Featured Story
How Huawei went from Chinese startup to global 5G power
A new book by the Washington Post's Eva Dou is a comprehensive and readable account of Huawei's rapid rise on the world's telecom stage.
A commercial rollout by Japan's SoftBank of a 5G network developed with Nvidia will start in 2026, and it has implications for traditional vendors.
At some point, perhaps when those dreamed-of artificial intelligence (AI) revenues don't materialize, the hyperscaler appetite for buying Nvidia's graphics processing units (GPUs) – the chips needed to train AI's large language models – is bound to weaken. As rapacious as any private-sector entity, Nvidia is naturally thinking about who it can target next. And telcos, with their real-estate portfolios, are high on the list. Nvidia's pitch is that its GPUs can be sprinkled around a country and used to power AI as well as run the 5G (or 6G) radio access network (RAN).
The telco concern is twofold: the sheer cost of those GPUs; and the difficulty of making them pay. One source reckons the latest Blackwell chip costs about $40,000. "I'm still wondering, when we're talking about power optimization on the RAN, how come you have people coming with a 700-watt GPU?" said Gilles Garcia of AMD, a chipmaker that offers a 45-watt field programmable gate array for the same RAN functions. In the hyperscaler world, the latest chatter is about locating energy-ravenous GPU clusters alongside nuclear power plants – which sounds like the prologue to a movie involving a murderous cyborg played by a musclebound Austrian.
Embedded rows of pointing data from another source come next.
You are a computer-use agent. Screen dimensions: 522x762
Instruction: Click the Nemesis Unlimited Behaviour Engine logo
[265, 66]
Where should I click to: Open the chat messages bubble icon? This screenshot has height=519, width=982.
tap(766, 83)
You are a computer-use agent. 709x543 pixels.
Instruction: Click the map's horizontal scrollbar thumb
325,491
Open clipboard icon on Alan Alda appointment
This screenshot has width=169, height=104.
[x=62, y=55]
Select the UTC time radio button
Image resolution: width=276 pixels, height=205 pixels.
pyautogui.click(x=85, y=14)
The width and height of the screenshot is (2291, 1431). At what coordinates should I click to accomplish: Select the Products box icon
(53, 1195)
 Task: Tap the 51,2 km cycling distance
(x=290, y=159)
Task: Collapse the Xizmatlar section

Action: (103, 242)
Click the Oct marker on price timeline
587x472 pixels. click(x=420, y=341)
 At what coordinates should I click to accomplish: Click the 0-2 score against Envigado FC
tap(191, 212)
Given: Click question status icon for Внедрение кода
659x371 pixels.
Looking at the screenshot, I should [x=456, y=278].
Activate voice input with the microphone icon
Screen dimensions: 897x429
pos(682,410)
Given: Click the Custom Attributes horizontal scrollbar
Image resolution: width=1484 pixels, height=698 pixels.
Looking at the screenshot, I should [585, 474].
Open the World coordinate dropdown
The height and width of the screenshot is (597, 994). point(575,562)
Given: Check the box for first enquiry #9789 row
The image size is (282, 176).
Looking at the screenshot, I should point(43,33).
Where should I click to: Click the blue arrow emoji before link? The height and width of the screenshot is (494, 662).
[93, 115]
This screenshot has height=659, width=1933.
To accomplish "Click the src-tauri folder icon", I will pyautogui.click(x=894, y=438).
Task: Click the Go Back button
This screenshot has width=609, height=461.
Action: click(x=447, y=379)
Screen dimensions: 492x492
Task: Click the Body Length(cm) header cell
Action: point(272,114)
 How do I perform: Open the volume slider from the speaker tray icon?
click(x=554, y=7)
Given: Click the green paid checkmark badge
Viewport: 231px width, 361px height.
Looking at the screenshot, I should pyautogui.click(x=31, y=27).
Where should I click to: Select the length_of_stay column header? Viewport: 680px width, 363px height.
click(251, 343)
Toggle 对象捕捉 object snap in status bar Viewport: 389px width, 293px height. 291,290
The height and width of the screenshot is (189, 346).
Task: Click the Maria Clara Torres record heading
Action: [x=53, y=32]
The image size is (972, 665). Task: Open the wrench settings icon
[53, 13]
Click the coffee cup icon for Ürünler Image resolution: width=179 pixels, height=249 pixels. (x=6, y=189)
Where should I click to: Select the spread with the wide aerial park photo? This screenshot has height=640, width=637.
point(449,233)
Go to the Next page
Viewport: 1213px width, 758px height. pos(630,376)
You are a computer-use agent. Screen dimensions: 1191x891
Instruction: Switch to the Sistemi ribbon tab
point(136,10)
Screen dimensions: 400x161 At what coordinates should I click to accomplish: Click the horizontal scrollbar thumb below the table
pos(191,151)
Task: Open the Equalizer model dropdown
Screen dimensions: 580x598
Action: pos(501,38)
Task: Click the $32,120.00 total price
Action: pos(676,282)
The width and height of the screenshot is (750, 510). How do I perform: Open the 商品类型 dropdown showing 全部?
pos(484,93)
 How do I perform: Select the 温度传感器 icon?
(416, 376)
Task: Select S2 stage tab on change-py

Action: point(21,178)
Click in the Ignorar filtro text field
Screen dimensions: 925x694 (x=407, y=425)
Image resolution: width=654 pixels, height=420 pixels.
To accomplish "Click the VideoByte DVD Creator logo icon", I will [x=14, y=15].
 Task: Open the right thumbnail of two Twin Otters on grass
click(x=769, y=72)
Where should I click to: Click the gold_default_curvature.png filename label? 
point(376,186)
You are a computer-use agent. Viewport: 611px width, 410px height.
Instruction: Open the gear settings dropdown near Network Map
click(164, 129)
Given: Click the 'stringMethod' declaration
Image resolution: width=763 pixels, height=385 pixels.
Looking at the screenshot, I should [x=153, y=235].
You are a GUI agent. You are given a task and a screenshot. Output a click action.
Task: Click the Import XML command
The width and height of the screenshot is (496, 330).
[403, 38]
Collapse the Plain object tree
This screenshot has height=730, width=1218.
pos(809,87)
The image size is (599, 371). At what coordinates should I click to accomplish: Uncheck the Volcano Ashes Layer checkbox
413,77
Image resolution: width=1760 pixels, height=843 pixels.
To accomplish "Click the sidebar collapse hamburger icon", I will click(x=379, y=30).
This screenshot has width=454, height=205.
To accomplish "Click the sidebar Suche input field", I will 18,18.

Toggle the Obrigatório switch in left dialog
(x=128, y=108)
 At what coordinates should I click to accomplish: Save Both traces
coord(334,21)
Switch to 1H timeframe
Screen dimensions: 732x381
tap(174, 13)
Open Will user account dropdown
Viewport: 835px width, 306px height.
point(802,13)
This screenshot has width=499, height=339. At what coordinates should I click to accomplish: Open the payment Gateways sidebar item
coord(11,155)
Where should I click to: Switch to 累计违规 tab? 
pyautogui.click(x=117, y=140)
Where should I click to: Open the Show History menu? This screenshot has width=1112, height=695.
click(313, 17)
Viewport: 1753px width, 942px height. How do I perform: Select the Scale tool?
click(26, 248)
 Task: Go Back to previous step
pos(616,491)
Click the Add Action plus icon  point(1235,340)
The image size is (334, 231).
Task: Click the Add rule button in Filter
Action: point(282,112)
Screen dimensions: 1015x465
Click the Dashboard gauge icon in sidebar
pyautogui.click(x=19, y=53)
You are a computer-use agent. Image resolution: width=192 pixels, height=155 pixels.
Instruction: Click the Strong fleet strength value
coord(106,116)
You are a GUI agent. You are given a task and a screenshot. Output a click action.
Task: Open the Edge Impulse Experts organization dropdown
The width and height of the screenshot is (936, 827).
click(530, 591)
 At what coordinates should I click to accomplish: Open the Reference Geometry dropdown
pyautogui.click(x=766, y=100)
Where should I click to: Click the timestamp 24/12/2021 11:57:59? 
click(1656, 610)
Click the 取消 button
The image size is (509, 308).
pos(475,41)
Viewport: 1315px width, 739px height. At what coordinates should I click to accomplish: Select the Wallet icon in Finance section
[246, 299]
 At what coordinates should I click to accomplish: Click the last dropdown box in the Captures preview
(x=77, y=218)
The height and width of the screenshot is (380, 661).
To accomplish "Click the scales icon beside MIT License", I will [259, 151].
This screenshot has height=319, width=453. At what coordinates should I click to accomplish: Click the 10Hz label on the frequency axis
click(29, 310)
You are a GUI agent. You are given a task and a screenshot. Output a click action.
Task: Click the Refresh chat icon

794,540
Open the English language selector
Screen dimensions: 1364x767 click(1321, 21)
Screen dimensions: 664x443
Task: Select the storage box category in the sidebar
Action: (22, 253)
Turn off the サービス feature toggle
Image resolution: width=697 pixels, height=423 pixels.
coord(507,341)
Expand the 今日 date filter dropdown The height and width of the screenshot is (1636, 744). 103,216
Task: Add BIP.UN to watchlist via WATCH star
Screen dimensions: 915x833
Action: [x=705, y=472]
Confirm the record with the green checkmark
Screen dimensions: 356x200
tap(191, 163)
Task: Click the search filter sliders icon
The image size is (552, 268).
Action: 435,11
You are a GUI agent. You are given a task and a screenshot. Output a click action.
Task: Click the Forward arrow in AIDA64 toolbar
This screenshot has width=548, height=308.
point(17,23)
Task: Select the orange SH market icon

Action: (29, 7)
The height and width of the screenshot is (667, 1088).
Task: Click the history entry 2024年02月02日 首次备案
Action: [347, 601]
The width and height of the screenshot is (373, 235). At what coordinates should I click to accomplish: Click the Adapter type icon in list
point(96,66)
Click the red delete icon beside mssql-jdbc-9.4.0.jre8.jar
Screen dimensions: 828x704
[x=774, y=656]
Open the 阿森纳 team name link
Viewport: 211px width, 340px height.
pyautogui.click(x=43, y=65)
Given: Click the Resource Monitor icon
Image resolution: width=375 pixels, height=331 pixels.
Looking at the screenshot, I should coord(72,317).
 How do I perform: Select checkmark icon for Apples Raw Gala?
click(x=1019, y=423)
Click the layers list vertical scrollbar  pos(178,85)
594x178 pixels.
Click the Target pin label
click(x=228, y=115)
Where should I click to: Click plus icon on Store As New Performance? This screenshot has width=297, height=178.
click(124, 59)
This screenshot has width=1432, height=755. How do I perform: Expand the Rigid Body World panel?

Nvidia's response is to argue that its GPUs, when architected correctly in a cloud RAN, can be cost effective. More importantly, they can earn revenues for telcos from the sale of "inference," when trained AI models are put to work on various tasks. For every $1 invested in what it calls AI-RAN infrastructure, a telco can make $5 over a five-year period out of this inferencing business, it reckons.
Sounds too good to be true? That has been the reaction of some observers to Nvidia's latest updates. But skepticism has not stopped Japan's SoftBank from moving ahead with a 5G deployment where Nvidia has a prominent role. A pilot of the new-look network has already taken place at 20 mobile sites supported by a single Nvidia-powered supercomputer. Next year, SoftBank will deploy hundreds of sites, according to Nvidia, while SoftBank says a rollout will start in 2026 "across its own commercial network."
Scary times for the Nordics
This is potentially the most disruptive and exciting development to have happened in mobile networks for years. If it takes off, it could have a shrivelling effect on open RAN and its various underweight performers, like the arrival of the Terminator-era Schwarzenegger in a gym of normal-size men. But it raises lots and lots of questions that will take a long time to answer.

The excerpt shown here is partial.